China: Der Machtwechsel belastet die Atmosphäre

Im Oktober wird in Peking der 18. Nationalkongress der Kommunistischen Partei Chinas zusammentreten. Dann wird eine Reihe der alten Politiker abtreten, die Führungsspitze des Landes soll verjüngt werden. So soll es sowohl im Präsidentenamt als auch beim Premierminister zu Veränderungen kommen. Die bisherigen Staatsspitzen Hu Jintao und Wen Jiabao werden aller Voraussicht nach ihre Posten aufgeben. 2.270 Delegierte sollen auf dem Kongress über die Zukunft des Landes bestimmen.

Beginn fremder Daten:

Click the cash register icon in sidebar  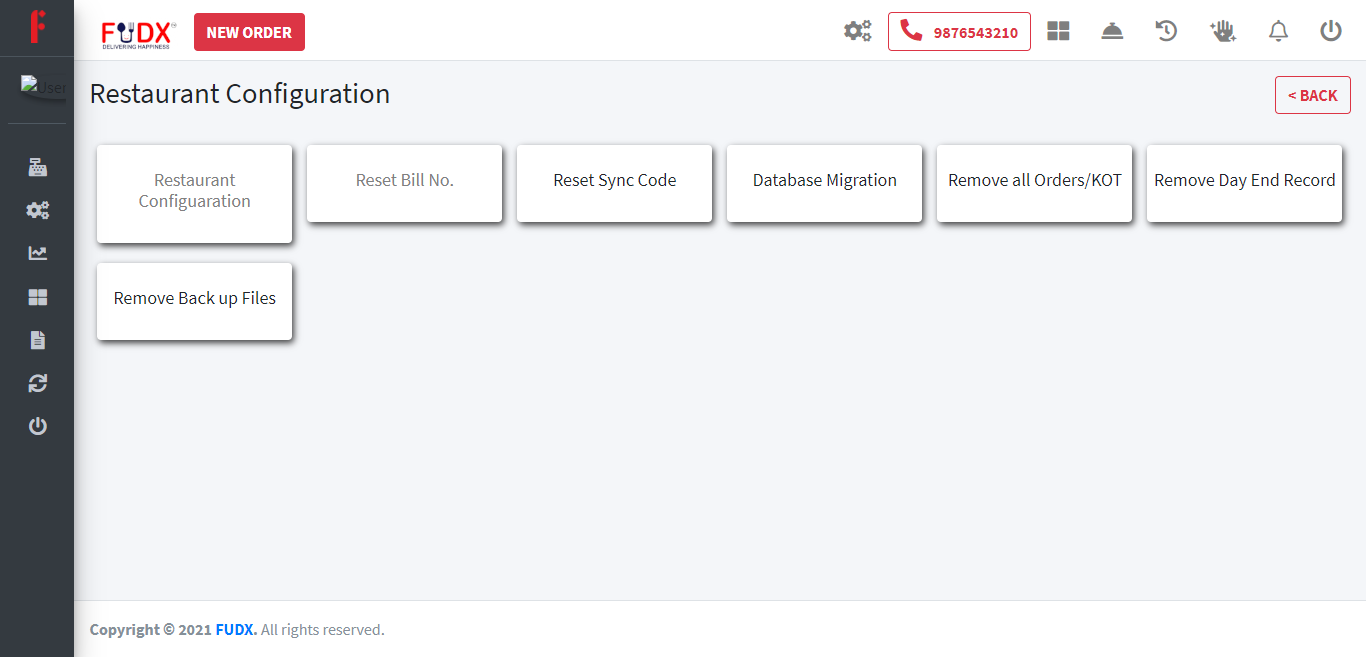click(37, 167)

Wichtig sind ihre Beratungen auch für die Rohstoffbranche des asiatischen Landes. Denn die neue Führungsspitze wird auch in dieser Beziehung die Richtung (neu) bestimmen.

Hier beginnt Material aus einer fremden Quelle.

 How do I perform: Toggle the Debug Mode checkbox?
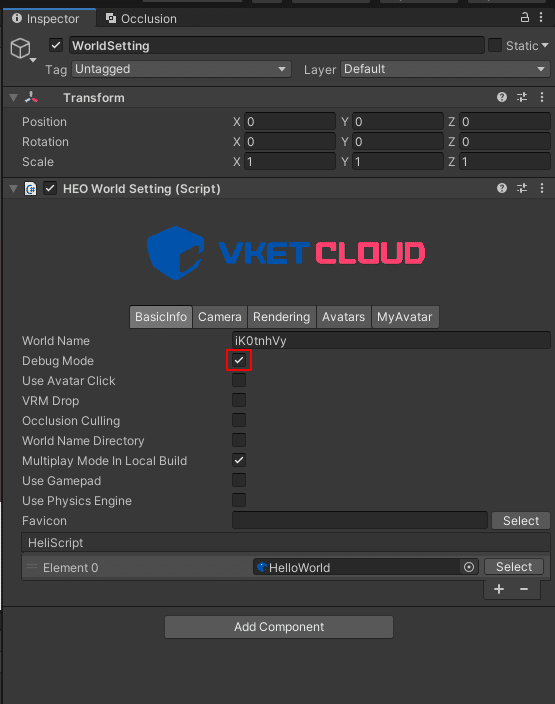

Daher sehen einige Marktbeobachter in China in diesem Bereich momentan einen gewissen Stillstand. Unternehmen wollen nicht agieren, bis sie nicht wissen, welche Strategie die neue Führungsspitze einschlagen will. Diese Ruhe drückt sich auch bei den Rohstoffpreisen aus. Experten in China glauben, dass es hier nicht zu hohen Steigerungen kommen wird, bis die neue Staatsspitze eingeführt wurde. Ob dies noch 2012 geschieht oder erst 2013 vollzogen wird, ist unklar. Zwar gibt es im Land kein Machtvakuum, doch wichtige Entscheidungen in Bezug auf Bau- und Investitionsprogramme werden verschoben, bis die neuen mächtigen Männer der Partei am Ruder sind. Das drückt auf die Nachfrage und somit auf die Preise. Für das kommende Jahr kann demnach wieder mit einer Belebung der chinesischen Nachfrage gerechnet werden.